Дитерихс прищурился, постучал мертвенно-белыми костяшками пальцев по зеленому сукну стола.
— Паника! Кто это сообщает? Подвергните от моего имени домашнему аресту на неделю, чтобы не выдумывал!..
Наштаверх сказал, что это его личное мнение. Дитерихс не отозвался. Не скрывая иронии, наштаверх спросил:
— Прикажете идти под арест?
— Не надо! — сухо ответил Дитерихс.
Только сейчас он обратил внимание на карту, испещрённую пометками наштаверха. Какая-то тень прошла по его лицу. Смешанное выражение испуга, ярости и неприязни к наштаверху промелькнуло во взоре Дитерихса. Он выпрямился.
— Я всегда говорил, что лучшая связь — фельдегерская!
Наштаверх хотел сказать, что дело теперь уже не в качестве связи, но устало понурился и смолчал.
В этот день Дитерихс отправился на Пушкинскую улицу, к командующему японскими экспедиционными силами.
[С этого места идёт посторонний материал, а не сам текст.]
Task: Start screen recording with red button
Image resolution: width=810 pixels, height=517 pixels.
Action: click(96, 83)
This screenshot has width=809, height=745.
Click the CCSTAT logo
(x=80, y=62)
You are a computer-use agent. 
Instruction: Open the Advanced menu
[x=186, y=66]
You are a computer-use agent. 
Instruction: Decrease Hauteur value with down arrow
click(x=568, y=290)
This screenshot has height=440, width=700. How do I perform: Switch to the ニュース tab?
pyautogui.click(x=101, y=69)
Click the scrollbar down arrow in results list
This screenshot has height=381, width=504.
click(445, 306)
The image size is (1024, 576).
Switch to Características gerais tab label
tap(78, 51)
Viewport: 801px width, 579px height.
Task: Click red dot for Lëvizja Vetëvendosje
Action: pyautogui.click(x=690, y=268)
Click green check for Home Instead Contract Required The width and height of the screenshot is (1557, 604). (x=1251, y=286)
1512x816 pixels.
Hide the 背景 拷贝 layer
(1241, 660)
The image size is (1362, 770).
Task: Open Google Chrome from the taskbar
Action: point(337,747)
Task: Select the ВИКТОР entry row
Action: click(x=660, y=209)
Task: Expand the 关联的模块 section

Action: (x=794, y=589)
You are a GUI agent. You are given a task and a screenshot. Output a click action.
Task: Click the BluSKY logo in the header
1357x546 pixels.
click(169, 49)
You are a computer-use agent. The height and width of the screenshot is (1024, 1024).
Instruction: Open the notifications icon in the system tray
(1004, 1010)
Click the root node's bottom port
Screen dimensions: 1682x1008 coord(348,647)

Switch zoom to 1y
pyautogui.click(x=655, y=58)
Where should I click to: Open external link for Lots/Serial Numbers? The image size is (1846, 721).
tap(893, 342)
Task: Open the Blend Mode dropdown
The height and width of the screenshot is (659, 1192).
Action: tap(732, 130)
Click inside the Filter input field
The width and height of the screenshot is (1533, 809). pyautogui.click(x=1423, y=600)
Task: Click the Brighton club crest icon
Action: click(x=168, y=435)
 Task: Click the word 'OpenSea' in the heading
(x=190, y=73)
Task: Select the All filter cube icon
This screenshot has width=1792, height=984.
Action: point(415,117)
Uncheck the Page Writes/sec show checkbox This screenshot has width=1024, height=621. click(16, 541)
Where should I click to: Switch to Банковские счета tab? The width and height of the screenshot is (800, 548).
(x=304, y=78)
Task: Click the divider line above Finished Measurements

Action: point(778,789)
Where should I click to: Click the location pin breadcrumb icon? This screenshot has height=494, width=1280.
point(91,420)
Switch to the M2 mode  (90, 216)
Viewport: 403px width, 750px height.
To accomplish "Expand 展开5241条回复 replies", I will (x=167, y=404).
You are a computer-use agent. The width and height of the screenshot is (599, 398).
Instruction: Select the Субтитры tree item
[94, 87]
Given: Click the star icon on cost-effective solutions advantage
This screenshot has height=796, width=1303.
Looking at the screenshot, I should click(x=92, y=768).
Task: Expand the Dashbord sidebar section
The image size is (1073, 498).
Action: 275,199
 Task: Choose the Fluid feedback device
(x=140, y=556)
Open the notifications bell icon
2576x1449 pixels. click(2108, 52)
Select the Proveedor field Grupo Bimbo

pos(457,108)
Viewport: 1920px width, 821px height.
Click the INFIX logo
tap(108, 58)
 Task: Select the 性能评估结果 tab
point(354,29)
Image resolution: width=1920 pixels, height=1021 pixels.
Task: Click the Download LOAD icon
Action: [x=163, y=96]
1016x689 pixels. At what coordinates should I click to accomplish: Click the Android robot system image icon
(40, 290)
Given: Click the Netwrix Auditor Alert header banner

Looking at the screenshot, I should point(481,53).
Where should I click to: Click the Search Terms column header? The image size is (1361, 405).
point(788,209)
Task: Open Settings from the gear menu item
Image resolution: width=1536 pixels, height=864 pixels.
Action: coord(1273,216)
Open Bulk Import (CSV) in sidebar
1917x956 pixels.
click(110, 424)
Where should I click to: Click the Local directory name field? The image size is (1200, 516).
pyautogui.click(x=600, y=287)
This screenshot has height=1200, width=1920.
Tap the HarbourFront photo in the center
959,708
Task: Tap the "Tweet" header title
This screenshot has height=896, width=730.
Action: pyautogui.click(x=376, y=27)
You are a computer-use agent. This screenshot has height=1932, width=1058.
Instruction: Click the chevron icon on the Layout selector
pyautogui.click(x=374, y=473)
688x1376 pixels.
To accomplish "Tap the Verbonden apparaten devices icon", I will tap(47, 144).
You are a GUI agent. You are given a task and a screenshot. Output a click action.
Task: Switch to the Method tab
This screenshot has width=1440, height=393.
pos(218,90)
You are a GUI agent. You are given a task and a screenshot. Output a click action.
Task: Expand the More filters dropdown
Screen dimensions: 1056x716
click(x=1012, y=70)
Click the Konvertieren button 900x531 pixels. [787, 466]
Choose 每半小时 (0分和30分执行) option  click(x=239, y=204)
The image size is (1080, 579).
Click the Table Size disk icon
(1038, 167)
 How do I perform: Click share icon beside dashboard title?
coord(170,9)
Отсалютовав винтовками, часовые у ворот снова застыли. Дубовая, с большими медными кнопками дверь, ведущая в вестибюль, распахнулась перед воеводой. Любезный офицер в чине капитана провёл Дитерихса в бельэтаж, попросил сесть, предложив полюбоваться лакированными японскими альбомами, огромные крышки которых вызвали у Дитерихса неприятное сравнение с надгробными плитами.